AgentFrontier:通过最近发展区引导的数据合成拓展LLM智能体的能力边界 (注:ZPD为"Zone of Proximal Development"(最近发展区)的缩写,是维果茨基提出的教育心理学概念,指学习者当前实际发展水平与潜在发展水平之间的距离。此处采用心理学界通用译法"最近发展区"。)
AgentFrontier: Expanding the Capability Frontier of LLM Agents with ZPD-Guided Data Synthesis
October 28, 2025
作者: Xuanzhong Chen, Zile Qiao, Guoxin Chen, Liangcai Su, Zhen Zhang, Xinyu Wang, Pengjun Xie, Fei Huang, Jingren Zhou, Yong Jiang
cs.AI
摘要
在大型语言模型能力边界的前沿任务上训练智能体,是解锁高级推理能力的关键。我们受"最近发展区"教育理论启发,提出一种数据合成方法——该理论将能力边界定义为语言模型虽无法独立解决、但能在引导下掌握的任务。为实现这一理念,我们推出AgentFrontier引擎:一个自动化流水线系统,能精准生成位于语言模型最近发展区的多学科高质量数据。

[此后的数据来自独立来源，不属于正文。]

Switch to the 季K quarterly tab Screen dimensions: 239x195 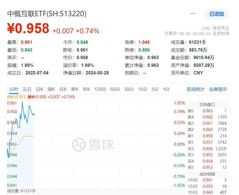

该引擎既支持基于知识密集型数据的持续预训练,也支持针对复杂推理任务的定向后训练。基于同一框架,我们开发出ZPD测评体系——一个动态自动化基准测试平台,专门用于评估智能体在前沿任务上的表现。通过使用合成数据训练的AgentFrontier-30B-A3B模型,在《人类终极考试》等高难度基准测试中取得了领先成果,甚至超越部分主流专有智能体。我们的研究表明,以最近发展区为指导的数据合成方法,为构建更强能力的语言模型智能体提供了可扩展的有效路径。
English
Training large language model agents on tasks at the frontier of their
capabilities is key to unlocking advanced reasoning. We introduce a data
synthesis approach inspired by the educational theory of the Zone of Proximal
Development (ZPD), which defines this frontier as tasks an LLM cannot solve
alone but can master with guidance. To operationalize this, we present the
AgentFrontier Engine, an automated pipeline that synthesizes high-quality,
multidisciplinary data situated precisely within the LLM's ZPD. This engine
supports both continued pre-training with knowledge-intensive data and targeted
post-training on complex reasoning tasks. From the same framework, we derive
the ZPD Exam, a dynamic and automated benchmark designed to evaluate agent
capabilities on these frontier tasks. We train AgentFrontier-30B-A3B model on
our synthesized data, which achieves state-of-the-art results on demanding
benchmarks like Humanity's Last Exam, even surpassing some leading proprietary
agents. Our work demonstrates that a ZPD-guided approach to data synthesis
offers a scalable and effective path toward building more capable LLM agents.